[Exercise data — start]

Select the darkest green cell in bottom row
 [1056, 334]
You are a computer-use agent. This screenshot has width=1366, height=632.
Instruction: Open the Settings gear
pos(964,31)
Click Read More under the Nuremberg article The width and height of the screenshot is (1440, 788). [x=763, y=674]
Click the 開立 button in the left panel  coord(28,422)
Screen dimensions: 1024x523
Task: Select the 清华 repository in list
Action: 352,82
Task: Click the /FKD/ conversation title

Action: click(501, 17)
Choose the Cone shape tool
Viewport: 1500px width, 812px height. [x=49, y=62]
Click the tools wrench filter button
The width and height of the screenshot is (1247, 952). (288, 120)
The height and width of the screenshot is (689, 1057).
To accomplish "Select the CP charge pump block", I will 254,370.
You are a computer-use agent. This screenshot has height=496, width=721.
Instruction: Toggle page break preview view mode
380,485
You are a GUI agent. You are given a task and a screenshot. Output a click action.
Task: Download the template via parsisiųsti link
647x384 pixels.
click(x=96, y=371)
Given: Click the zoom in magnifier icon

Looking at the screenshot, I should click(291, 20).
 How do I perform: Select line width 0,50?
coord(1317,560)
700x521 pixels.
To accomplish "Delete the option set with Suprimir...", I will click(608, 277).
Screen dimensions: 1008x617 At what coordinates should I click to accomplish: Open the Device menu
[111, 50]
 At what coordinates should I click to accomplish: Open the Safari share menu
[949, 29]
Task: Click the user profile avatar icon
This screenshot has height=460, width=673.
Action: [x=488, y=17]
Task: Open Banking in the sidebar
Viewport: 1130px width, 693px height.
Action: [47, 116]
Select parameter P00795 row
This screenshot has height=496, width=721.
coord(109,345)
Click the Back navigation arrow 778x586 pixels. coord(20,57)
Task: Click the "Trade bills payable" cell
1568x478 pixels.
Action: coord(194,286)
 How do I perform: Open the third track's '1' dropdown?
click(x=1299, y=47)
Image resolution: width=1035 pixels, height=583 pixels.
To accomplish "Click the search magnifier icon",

[Exercise data — finish]

**Task details**: Each line above that holds the string "agent" should be copied and shown.

**Reply**:
You are a computer-use agent. This screenshot has width=1366, height=632.
You are a computer-use agent. This screenshot has height=496, width=721.
You are a GUI agent. You are given a task and a screenshot. Output a click action.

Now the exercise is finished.